----- TEXT BLOCK -----

To illustrate all this, the museum had copies of a number of telegrams between his doctors discussing McKinley’s condition, so we could see that at first he was expected to make a full recovery (Teddy Roosevelt, McKinley’s vice president, who was on holiday when McKinley was shot, actually returned to his holiday because he thought McKinley would be fine), and then he rapidly declined. Although it was small, it was a very interesting exhibition, and I’m glad I got to see it, because there doesn’t seem to be a lot of information about what the exposition actually contained out there on the internet, and it was nice to see photographs, souvenirs, and descriptions of the attractions, even though it made me wish more than ever that I could go to some kind of excellent Victorian exposition of this nature (why don’t we still have things like this? I mean, sure, there’s health and safety regulations, and people aren’t likely to be all that impressed by light bulbs, but I would still be extremely happy with an upside down Victorian house and a dark ride to the moon).
We finished our visit to the museum by checking out the basement science gallery again (which still has animatronic dinosaurs and a collection of small (live) animals like frogs and snakes, but did seem to have been rearranged a bit since my last visit) and playing with all the excellent interactive science games, which also appeared to include a few new machines I didn’t remember, like a green screen where you could choose a natural disaster background and pretend to be a meteorologist reporting in front of it (we had a lot of fun with that one, and played around with it for a good fifteen minutes). (I had to also throw in a couple pictures of the new mannequins in the street of yesteryear, above, because I loved them so much.) And of course, no visit to Canton is complete without a stop at Taggart’s for ice cream (it’s right down the road from the museum) – I went for the chocolate chip ice cream pie with caramel sauce, which was most delicious, and I think Tina Belcher may have sat at our booth at one point, because it had the word “butts” carved into it.
I’d still give the museum 4/5 for sure, just for its eclectic mishmash of anything and everything Canton (plus dinosaurs), and the Pan-American Exposition exhibition, though on the small side, was actually very informative and well-worth seeing, so I’ll give that 3.5/5, and I’ve no doubt I’ll be back to this museum again within the next couple of years!

-----

#### TASK ITEM:
Edit the museum review by writing it out again, starting with "I’d still give" and going on through "couple of years!", with "eclectic mishmash" changed to "varied collection".

----- SUPPLIED MATERIAL -----

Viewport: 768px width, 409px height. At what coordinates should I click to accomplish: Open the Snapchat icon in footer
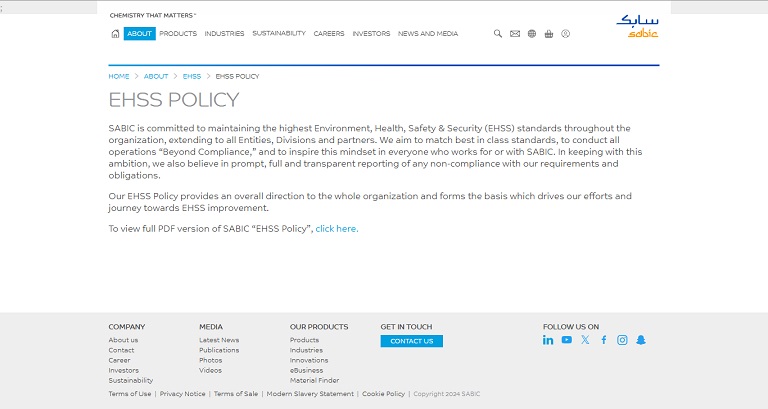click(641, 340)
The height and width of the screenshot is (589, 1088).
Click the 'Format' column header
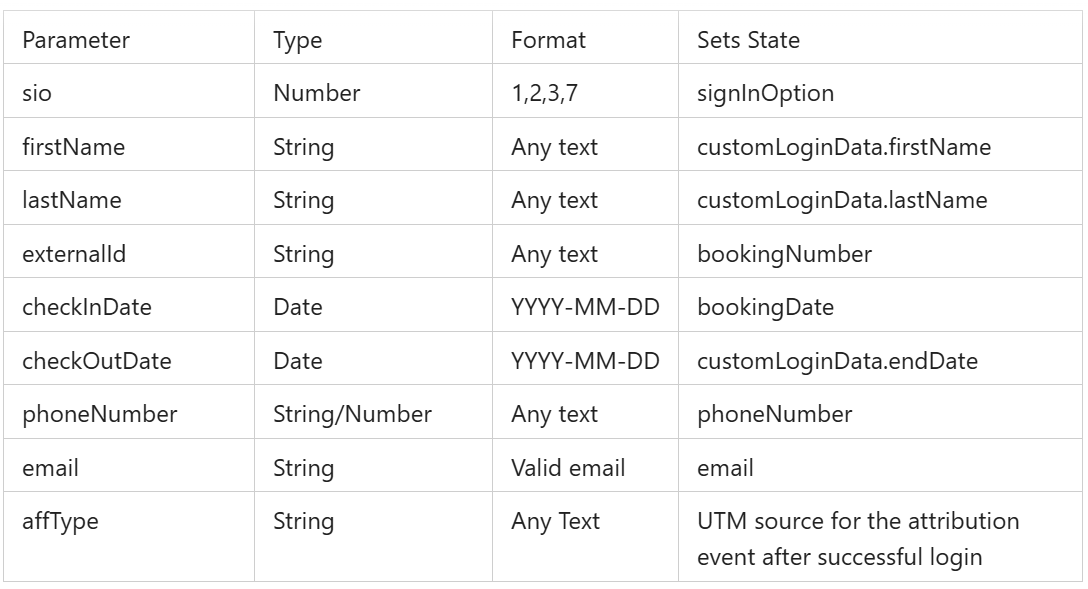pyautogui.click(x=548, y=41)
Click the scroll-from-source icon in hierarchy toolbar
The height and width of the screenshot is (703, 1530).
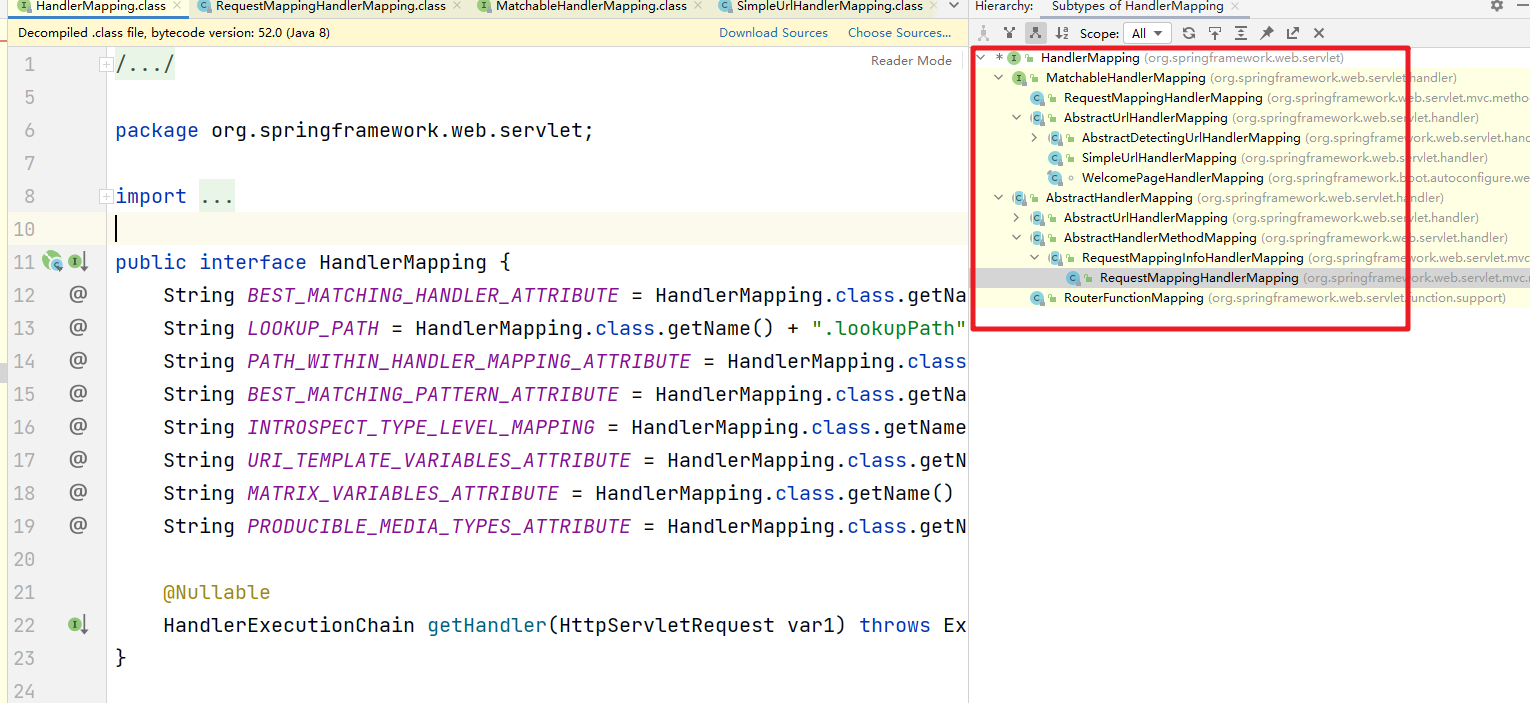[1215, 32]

-----

#### REPLY:
I’d still give the museum 4/5 for sure, just for its varied collection of anything and everything Canton (plus dinosaurs), and the Pan-American Exposition exhibition, though on the small side, was actually very informative and well-worth seeing, so I’ll give that 3.5/5, and I’ve no doubt I’ll be back to this museum again within the next couple of years!